Ich will nur mal wissen ob es vielleicht ein KeyWord gibt, mit dem man eine Variable (also Klasse) vereinbaren kann, ohne das sie zur Compilierzeit vorliegen muss!

Sprich


```
public class Otherclass
{
   private mainClass myClass = null;
   /// FUNKTIONEN
   public OtherClass(mainClass cl)
   {
      this.myClass = cl;
   }

   private void someFkt()
   {
      myClass.setState(true);
   }
}
```

Nur, die Klasse mainClass liegt nicht vor, weil ich das jar Paket eigentlich nur extern laden will (sprich nicht wirklich einbinde ins projekt)

Geht sowas überhaupt? Bzw, wie geht das?

MfG


----------



## Bleiglanz (6. Sep 2004)

das geht nicht, alles was zu zur Übersetzungszeit verwenden willst, muss im Classpath sein

einzige Lösung wäre Reflection (via Class.forname die Klasse und dann Methoden dynamisch aufrufen)


----------



## thE_29 (6. Sep 2004)

irgendwie muss das ja gehen könnne....!

bild mir ein in c ging sowas einmal..


----------



## Bleiglanz (6. Sep 2004)

> Nur, die Klasse mainClass liegt nicht vor, weil ich das jar Paket eigentlich nur extern laden will (sprich nicht wirklich einbinde ins projekt)



Das ist doch totaler Käse, wenn du das jar Paket zur Laufzeit einbinden kannst, warum kannst du es dann nicht beim kompilieren reinhängen?


----------



## thE_29 (6. Sep 2004)

das ist kein Käse!

Weil nicht nur ich solche Packages erstellen soll/kann sondern jemand anderes auch, der aber die mainclass nicht hat, aber die Funktionen nutzen kann (wenn er das Programm mit dem anderen Konstruktor aufruft)


Und änder deinen Namen auf was kürzeres!


----------



## Bleiglanz (6. Sep 2004)

> Weil nicht nur ich solche Packages erstellen soll/kann sondern jemand anderes auch, der aber die mainclass nicht hat, aber die Funktionen nutzen kann (wenn er das Programm mit dem anderen Konstruktor aufruft)
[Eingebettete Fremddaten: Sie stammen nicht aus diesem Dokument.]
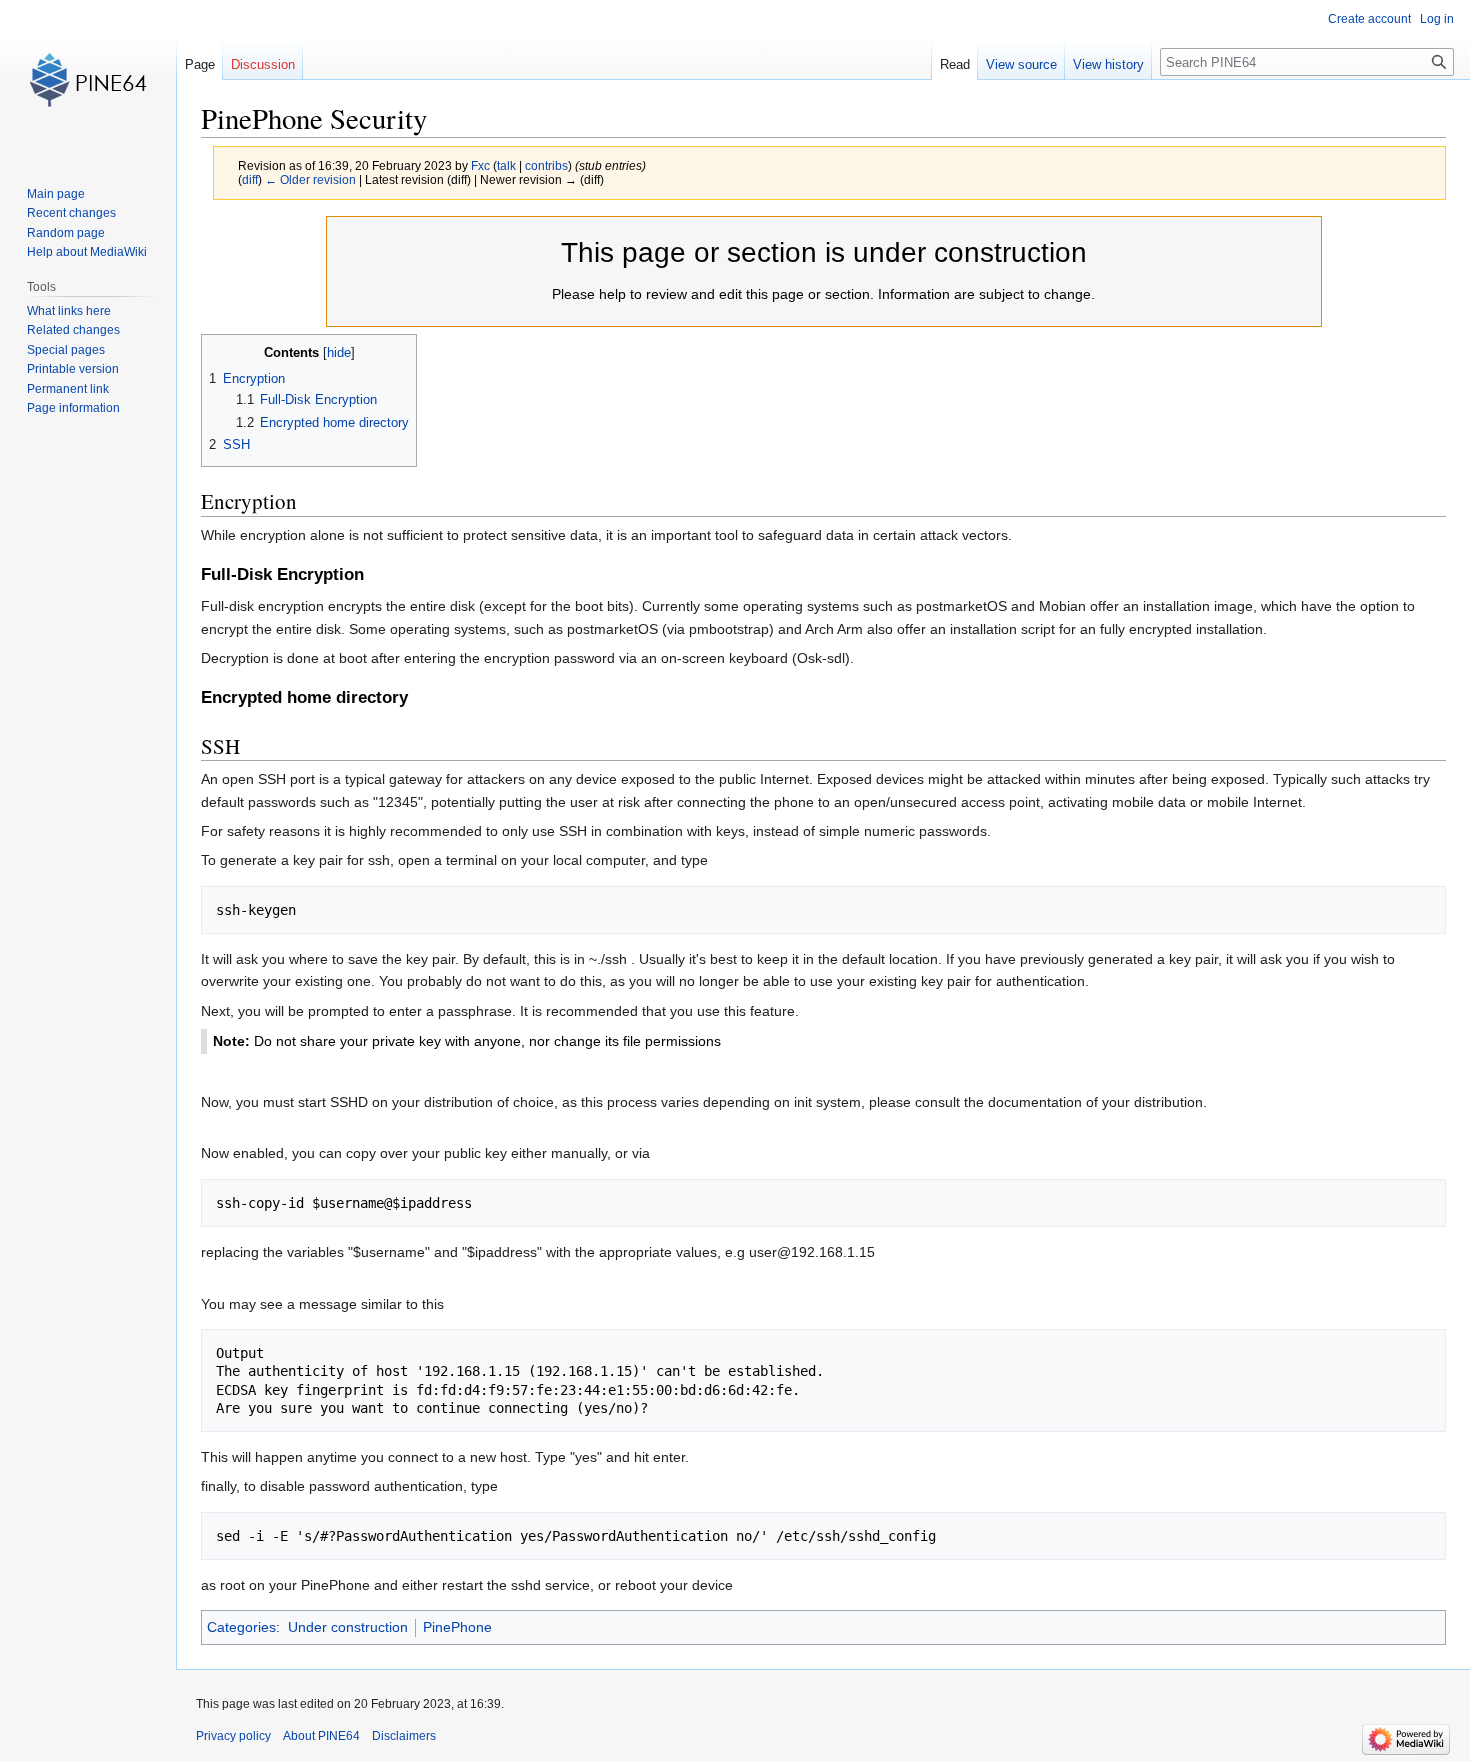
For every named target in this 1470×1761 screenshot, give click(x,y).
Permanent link (68, 389)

Niemand kann mit deinen Packages was anfangen, wenn er nicht die kompilierten Binaries hat (im allgemeinen ein jar-Archiv). Ich weiss zwar überhaupt nicht, was du meinst, aber mit Class.ForName und reflect Method invoke kannst du das machen


----------



## Beni (6. Sep 2004)

@the_29
Mammut hat wohl recht, der Compiler benötigt _alle_ Infos um richtig zu funktionieren (Was ist wenn du ein Schreibfehler machst, der Compiler würde es nicht bemerken und dein Progi könnte starten... ziemlich gefährliche Sache).

@Mammut
Bitte etwas weniger aggressiv!


----------



## thE_29 (6. Sep 2004)

deswegen frage ich ja ob es irgendein schlüsselwort gibt, mit dem man solche Variablen vereinbaren kann!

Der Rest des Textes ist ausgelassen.